Indictment: Crundwell defrauded $53 million since 1990

DIXON – The day Dixon’s top financial official was arrested – for what prosecutors now say is the misappropriation of $53 million over two decades – she confessed to FBI agents that she used city funds to buy and care for her quarter horses.

Court documents released Tuesday didn’t divulge details of the apparent confession made by former Comptroller Rita A. Crundwell, 59, but they did outline how prosecutors think she moved the money around and covered her tracks.

View the 9-page federal indictment

A federal grand jury Tuesday indicted Crundwell on one count of federal wire fraud, the same charge prosecutors initially levied the day of her April 17 arrest.

Crundwell will be arraigned Monday in U.S. District Court in Rockford. Her case has been assigned to U.S. District Judge Philip Reinhard.

Lee County State’s Attorney Henry Dixon said Tuesday that he plans to meet with federal prosecutors and the lead FBI investigator next week to determine whether his office also will  charge Crundwell.

Dixon declined to say what, if any, state charges she could face. He said he had yet to read the federal indictment, which he previously has said could affect his decision.

In the indictment, prosecutors say Crundwell opened a secret bank account in the city’s name on Dec. 18, 1990, at First Bank South, which subsequently became Fifth Third Bank. The account holder was an unknown entity called “R.S.C.D.A.” Checks written on the account list the account holder as “R.S.C.D.A. c/o Rita Crundwell.”

By that time, Crundwell was 7 years into her three-decade tenure as comptroller, and James Dixon was wrapping up his second and final term as mayor.

“I didn’t notice anything unusual, and she had my confidence,” Dixon said Tuesday. He declined to comment further.

Since then, the indictment says, she has deposited more than $53 million in taxpayer money into the secret account, skimming primarily from the city’s money market and capital development accounts.

That’s $23 million more than the $30 million figure prosecutors originally released, which they said she took in just the last 6 years.

“Wow,” Mayor Jim Burke said when told the new number.

“It’s rather numbing, to tell you the truth, but I don’t know ... If she got off with $30 [million], I guess it isn’t too surprising.”

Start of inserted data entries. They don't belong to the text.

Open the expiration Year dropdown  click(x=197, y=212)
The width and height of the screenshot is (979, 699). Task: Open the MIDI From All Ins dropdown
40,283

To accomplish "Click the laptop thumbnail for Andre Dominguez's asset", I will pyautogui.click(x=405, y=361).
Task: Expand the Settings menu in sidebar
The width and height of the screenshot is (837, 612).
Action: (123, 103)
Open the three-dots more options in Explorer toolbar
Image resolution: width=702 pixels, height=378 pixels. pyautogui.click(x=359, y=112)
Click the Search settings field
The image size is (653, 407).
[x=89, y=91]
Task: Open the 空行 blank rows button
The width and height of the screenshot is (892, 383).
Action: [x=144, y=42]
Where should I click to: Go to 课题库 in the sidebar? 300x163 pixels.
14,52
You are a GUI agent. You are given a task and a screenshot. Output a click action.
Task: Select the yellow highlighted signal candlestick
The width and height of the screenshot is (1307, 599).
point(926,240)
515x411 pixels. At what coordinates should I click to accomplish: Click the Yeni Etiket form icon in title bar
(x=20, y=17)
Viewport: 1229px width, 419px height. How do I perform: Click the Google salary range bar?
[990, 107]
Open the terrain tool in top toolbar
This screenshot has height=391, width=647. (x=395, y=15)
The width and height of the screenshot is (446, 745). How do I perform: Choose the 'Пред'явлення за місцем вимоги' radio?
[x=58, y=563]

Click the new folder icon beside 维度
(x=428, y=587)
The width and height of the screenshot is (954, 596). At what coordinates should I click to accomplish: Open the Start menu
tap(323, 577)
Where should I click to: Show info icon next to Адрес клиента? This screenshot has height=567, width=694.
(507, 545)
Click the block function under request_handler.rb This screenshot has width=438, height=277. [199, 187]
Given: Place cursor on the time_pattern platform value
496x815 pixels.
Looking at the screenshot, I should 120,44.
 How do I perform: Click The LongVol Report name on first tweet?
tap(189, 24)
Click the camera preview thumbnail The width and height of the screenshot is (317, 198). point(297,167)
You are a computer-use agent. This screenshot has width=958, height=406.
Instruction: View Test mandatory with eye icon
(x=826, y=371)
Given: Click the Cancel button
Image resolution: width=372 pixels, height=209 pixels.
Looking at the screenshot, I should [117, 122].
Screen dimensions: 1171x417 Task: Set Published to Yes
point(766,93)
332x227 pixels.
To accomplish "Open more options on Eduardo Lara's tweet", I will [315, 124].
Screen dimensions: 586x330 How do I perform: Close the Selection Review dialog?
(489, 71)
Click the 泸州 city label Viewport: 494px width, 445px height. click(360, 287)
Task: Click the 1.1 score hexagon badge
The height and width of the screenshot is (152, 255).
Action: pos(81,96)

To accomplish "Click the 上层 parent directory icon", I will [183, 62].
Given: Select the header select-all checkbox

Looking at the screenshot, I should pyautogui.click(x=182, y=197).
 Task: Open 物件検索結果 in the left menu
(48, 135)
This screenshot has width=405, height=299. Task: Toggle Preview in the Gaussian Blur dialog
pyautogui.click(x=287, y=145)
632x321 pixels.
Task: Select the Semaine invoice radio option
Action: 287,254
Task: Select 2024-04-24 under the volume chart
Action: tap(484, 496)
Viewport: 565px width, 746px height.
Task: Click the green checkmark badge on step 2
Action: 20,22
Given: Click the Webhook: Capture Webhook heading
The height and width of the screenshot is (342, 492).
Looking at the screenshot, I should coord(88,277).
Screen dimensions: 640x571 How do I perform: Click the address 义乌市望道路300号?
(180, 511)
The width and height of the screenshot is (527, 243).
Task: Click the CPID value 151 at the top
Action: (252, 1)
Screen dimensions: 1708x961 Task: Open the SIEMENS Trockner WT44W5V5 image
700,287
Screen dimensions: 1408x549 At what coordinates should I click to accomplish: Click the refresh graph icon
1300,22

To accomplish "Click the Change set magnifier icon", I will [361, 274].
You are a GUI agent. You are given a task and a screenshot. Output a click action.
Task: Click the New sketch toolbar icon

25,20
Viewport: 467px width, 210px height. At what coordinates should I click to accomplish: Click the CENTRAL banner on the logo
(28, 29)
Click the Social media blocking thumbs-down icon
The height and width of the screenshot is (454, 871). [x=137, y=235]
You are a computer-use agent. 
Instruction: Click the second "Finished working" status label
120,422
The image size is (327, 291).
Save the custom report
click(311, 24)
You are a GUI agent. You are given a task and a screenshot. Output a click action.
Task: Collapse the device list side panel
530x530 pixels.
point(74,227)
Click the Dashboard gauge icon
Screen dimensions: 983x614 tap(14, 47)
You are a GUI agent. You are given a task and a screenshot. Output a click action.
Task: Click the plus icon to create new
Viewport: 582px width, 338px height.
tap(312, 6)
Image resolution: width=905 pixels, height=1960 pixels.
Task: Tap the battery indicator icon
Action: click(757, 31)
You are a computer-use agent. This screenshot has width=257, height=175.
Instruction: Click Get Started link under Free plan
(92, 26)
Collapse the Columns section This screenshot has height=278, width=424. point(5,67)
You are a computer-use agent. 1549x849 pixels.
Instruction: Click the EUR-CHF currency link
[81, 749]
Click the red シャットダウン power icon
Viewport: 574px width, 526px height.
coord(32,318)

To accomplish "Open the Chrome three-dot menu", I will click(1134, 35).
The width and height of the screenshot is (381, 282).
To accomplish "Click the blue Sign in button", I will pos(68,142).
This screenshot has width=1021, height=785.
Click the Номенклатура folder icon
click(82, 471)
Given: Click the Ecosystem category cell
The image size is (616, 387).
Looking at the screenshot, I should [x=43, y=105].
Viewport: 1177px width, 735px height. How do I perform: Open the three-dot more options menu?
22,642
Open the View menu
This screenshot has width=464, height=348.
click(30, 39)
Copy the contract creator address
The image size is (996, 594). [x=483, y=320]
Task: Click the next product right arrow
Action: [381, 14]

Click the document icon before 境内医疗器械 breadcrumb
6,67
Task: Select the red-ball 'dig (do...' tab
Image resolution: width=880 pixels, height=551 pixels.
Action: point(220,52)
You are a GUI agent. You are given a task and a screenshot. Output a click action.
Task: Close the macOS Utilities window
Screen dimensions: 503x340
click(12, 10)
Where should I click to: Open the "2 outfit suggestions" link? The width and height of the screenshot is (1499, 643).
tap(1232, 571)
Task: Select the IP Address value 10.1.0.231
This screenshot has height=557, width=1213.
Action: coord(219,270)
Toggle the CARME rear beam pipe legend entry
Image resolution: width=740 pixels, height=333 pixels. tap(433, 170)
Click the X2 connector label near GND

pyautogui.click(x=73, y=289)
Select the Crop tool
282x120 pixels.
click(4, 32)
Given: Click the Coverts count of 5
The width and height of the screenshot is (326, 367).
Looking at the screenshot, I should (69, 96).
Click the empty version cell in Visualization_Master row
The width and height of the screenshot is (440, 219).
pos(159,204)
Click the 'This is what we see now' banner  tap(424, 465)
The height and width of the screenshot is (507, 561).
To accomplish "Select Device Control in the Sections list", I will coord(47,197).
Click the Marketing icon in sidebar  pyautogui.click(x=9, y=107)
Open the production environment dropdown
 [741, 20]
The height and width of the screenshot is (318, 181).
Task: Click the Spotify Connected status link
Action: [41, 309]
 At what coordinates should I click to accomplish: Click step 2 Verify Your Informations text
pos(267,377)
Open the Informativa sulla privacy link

Investigators say Crundwell used those millions to pay for her “lavish lifestyle.” The criminal complaint, which is information the prosecution files to support its charge, says that in the last 5 years, Crundwell used $2.5 million to pay off her personal American Express card and spent more than $339,000 on jewelry.

She fooled auditors by showing them fictitious invoices, supposedly from the state of Illinois, while telling the Dixon City Council that the state was late in its payments – even though the  money had arrived and had been transferred into the secret account, prosecutors said.

“She was apparently hyping up how much,” Burke said. “She was telling us that there was a million dollars owed. We’re pretty sure now that she was embellishing this.”

The secret account statements were delivered to the city’s post office box, just like its other bank statements, but Crundwell picked up the city’s mail, and while on vacation, had a relative pick up the mail, the indictment says.

The account was discovered when the statement showed up at City Hall, while Crundwell was  on vacation.

City Clerk Kathe Swanson had made a routine request for all bank statements so she could prepare the monthly treasurer’s report in Crundwell’s absence. She took it to Burke, who notified the FBI.

Five months later, on the morning of April 17, Burke met with three FBI agents in his office.

“I got on the intercom and I called Rita,” Burke said in an interview with Sauk Valley Media last week. “She said, ‘Yes, sir,’ just like she always does when I call her on the intercom.”

The agents questioned Crundwell in his office for 2 hours before leading her out in handcuffs, Burke said. He was not present for the interview.